Lo único que no le gustó fue la ubicación de la luz de seguridad allá arriba, que despedía un brillo anaranjado. Le dijo a su lugarteniente Royal —simplemente Royal— que rompiera la base del candado y forzara la cerradura con una ganzúa. Problema resuelto. La luz se apagó, y Creem asintió con la cabeza. Volvió a su sitio
bajo la sombra. Sus brazos musculosos colgaban a ambos costados, demasiado gruesos para cruzarlos sobre su pecho. Su cintura era amplia, casi cuadrada. El jefe de los Zafiros era negro y colombiano, hijo de padre británico y madre colombiana. Los Zafiros de Jersey controlaban todas las calles que rodeaban Arlington Park. Podrían hacer lo mismo con el parque si quisieran, pero no valía la pena. El parque era un bazar de criminales
durante la noche, y la labor de limpieza les correspondía a los policías y a los ciudadanos de bien, no a los Zafiros. En realidad, era una ventaja para Creem tener esa zona muerta ahí, en el centro de Jersey City: un baño público que atraía a los cabronazos.

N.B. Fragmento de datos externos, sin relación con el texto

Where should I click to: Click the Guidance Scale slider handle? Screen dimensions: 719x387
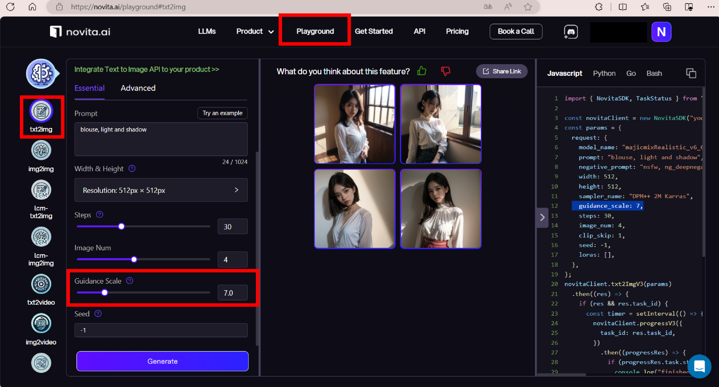click(x=105, y=293)
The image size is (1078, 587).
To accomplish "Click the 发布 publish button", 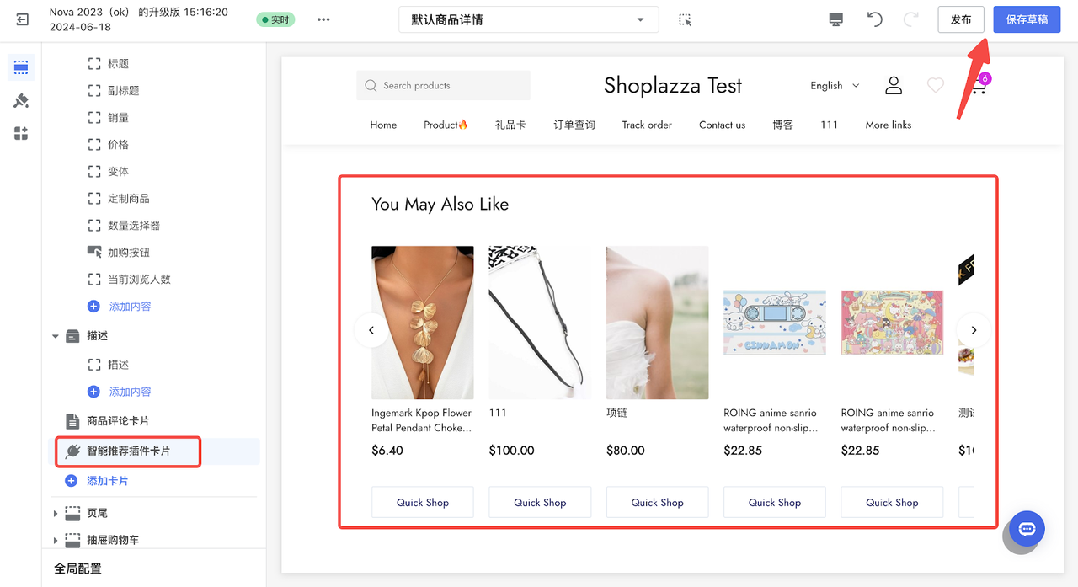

Creem había tomado todas y cada una de las esquinas por la fuerza. Patrullaba como un tanque Sherman y sometía a las bandas rivales a una obediencia total. Cada vez que tomaba otra esquina, se hacía forrar un diente en plata a manera de celebración. Creem tenía una sonrisa radiante e intimidante. Sus dedos también estaban cubiertos con adornos de plata. Tenía cadenas, pero esa noche las había dejado en su casa; es lo primero que asegura una persona cuando sabe que va a ser asesinada. Royal estaba cerca de Creem, sudando dentro de una gruesa chaqueta forrada de piel y un gorro de lana negro con un as de espadas cosido en la parte frontal.
—¿No dijo acaso que nos reuniéramos a solas?
—Tal vez quería «apostar» —respondió Creem.
—Huuh. Entonces, ¿cuál es el plan?
—¿Su plan? Ni puta idea. ¿El mío? Una puta cicatriz agradable.
Creem utilizó su grueso pulgar para describir un corte profundo de navaja en la cara de Royal.